Once part of the Great Western Railway Stogumber is now part of a heritage line, the West Somerset Railway. No trains are running in January but on my arrival I spent a very agreeable half an hour chatting to some of the volunteers there undertaking winter maintenance. Stogumber is around two miles from Bicknoller and how Jefferies got from the station to there is not known. Possibly he walked, possibly he was collected by a horse and cart? We don't know but I like to imagine he walked along the narrow lanes with their tall hedges enjoying a very different landscape to the one he'd left in Sussex just a few hours before.


In 1883 this building would have been the ticket office, now serving as an information point and kitchen (I was informed cream teas are a must in the summer and a new kitchen is planned for 2026). Jefferies would have seen this building, no doubt handing his ticket into the platform attendant as he left. Tangible reminders that although we're nearly 150 year after his visit, the landscape still contained clues and real connections to the past. Did North meet him at the station, pleasant introductions proceeding a friendly walk to his lodgings? All pure conjecture of course.

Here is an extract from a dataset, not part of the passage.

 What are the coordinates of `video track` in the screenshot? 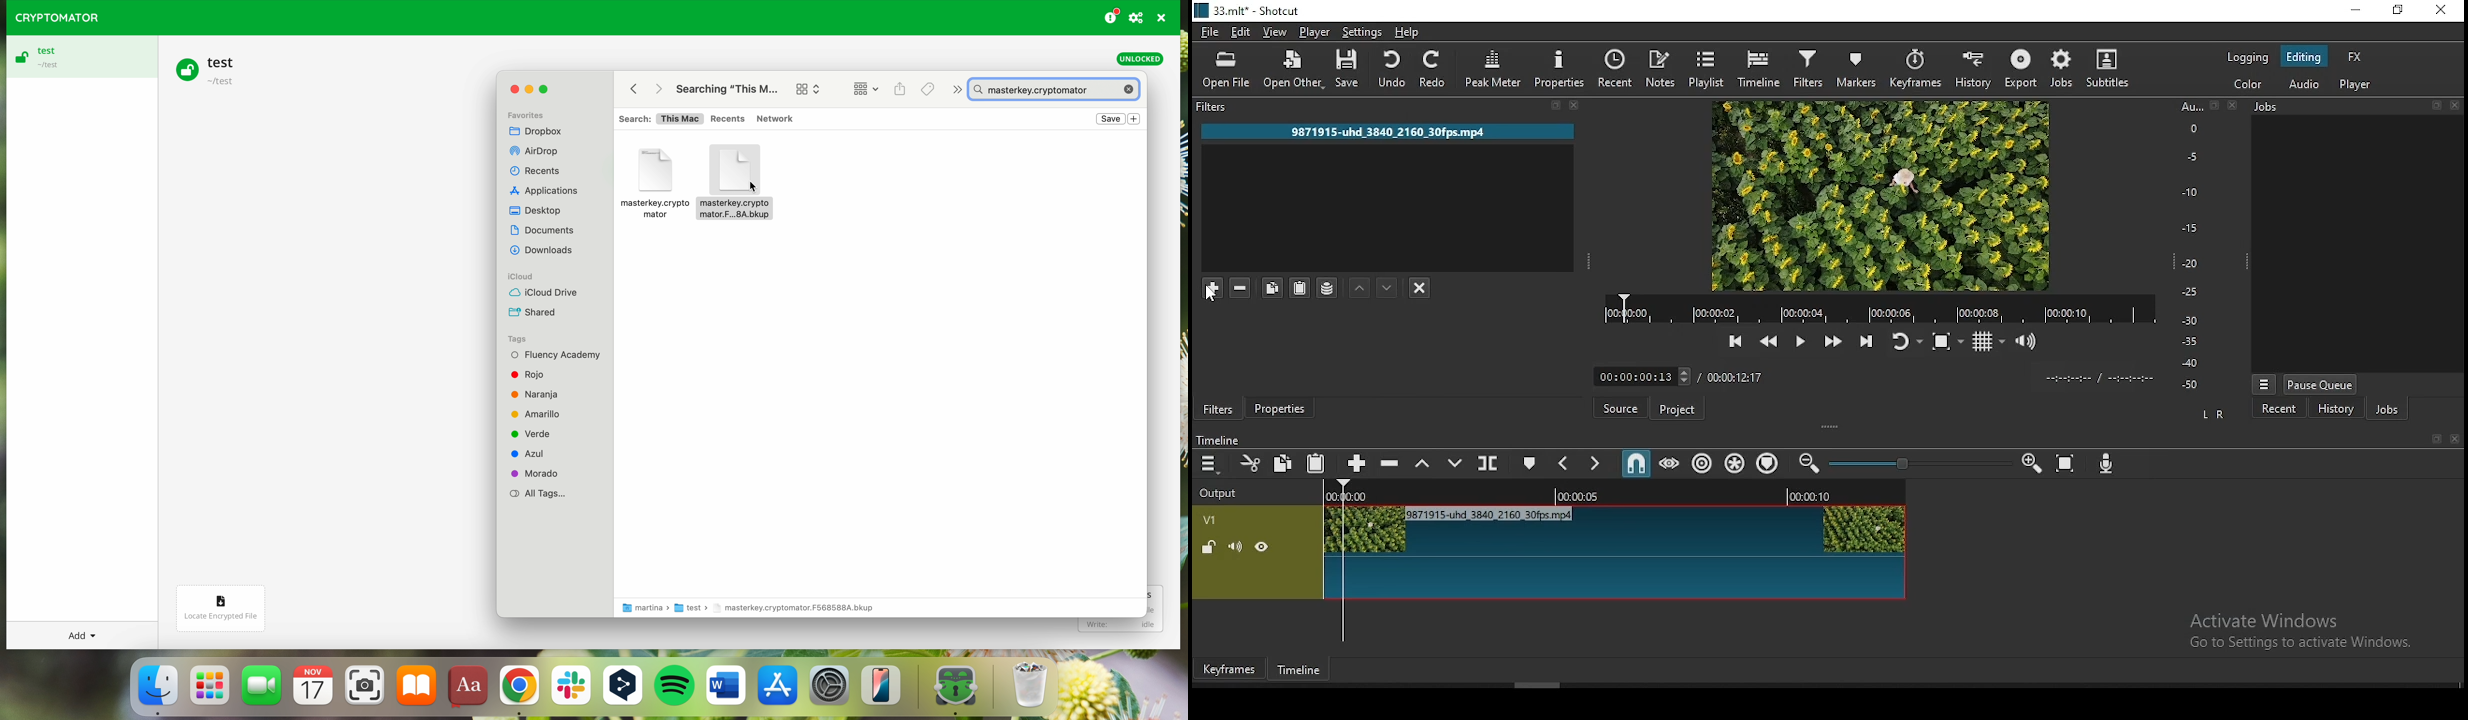 It's located at (1555, 553).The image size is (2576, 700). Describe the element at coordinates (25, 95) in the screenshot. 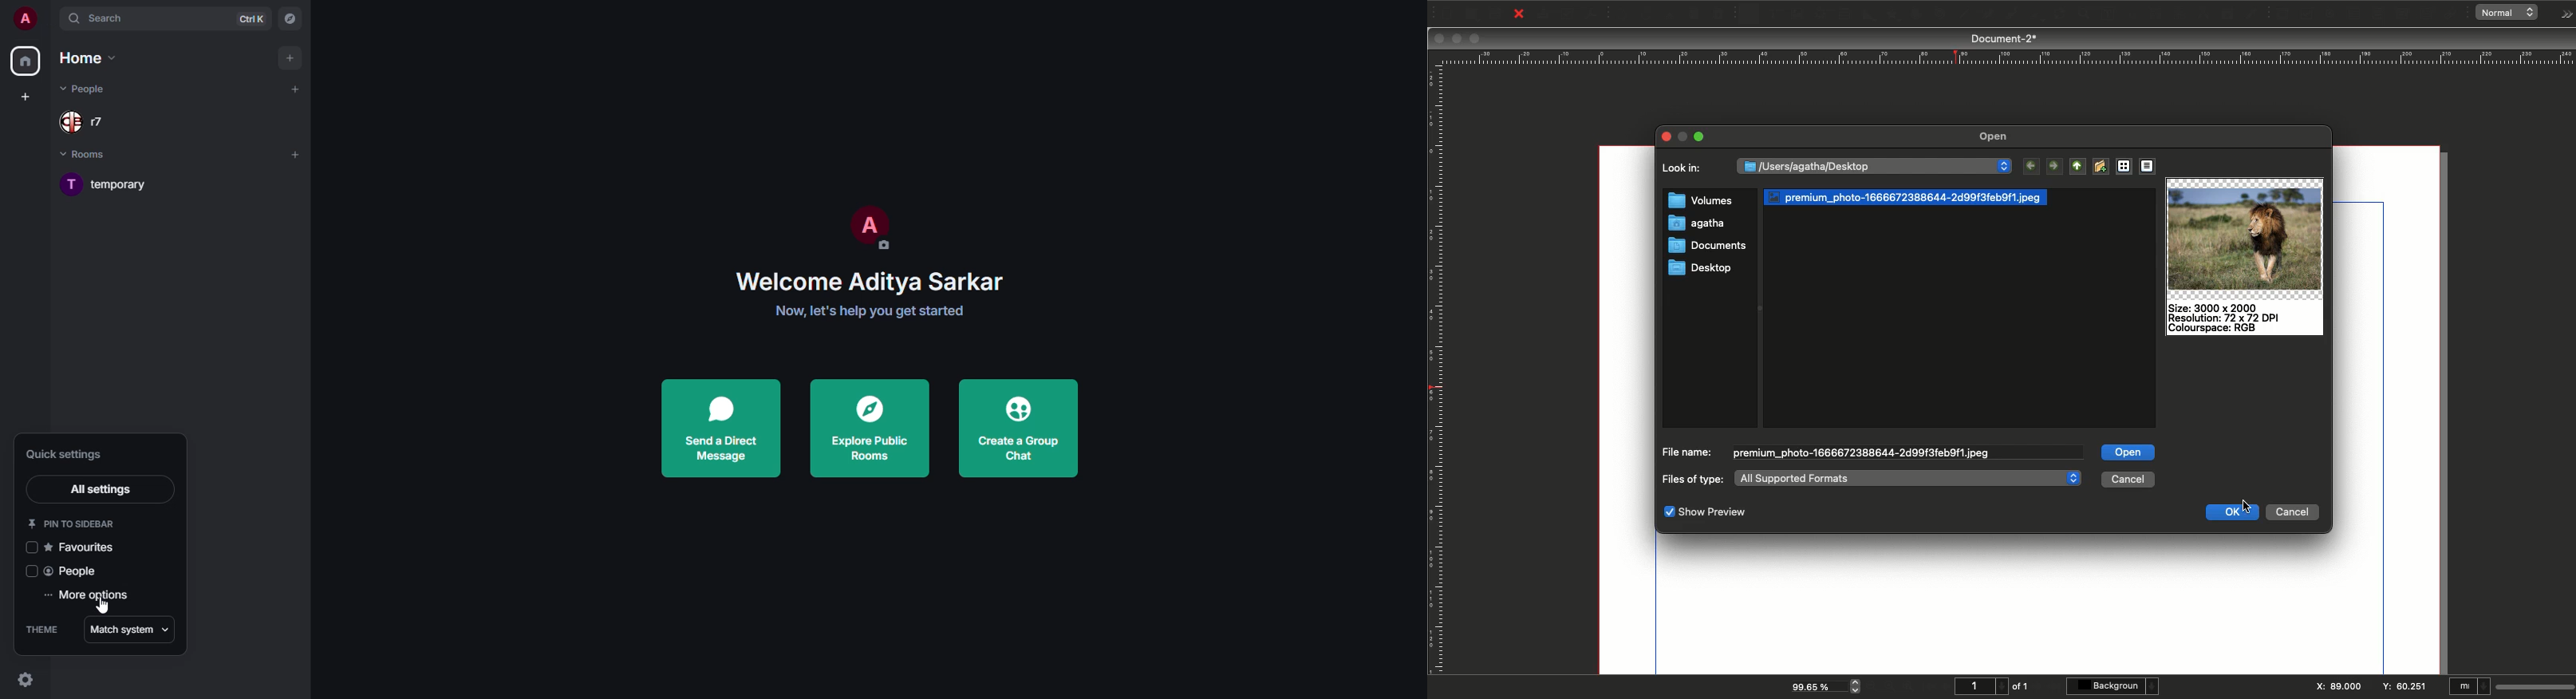

I see `create space` at that location.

After a few days in Bicknoller Jefferies headed over to Exmoor staying at Exford. He also visited a number of other places including Dunster, Watchet, Minehead, Horner Wood, Holincote and Porlock  where he stayed in the Anchor Inn. Those destinations are for my next visits here. Today however I said my goodbyes to Stogumber and drove up to Crowcombe Gate where the sunshine was strong and the sense of peace exhilarating. 


* some sources quote 1882, but later research confirmed 1883.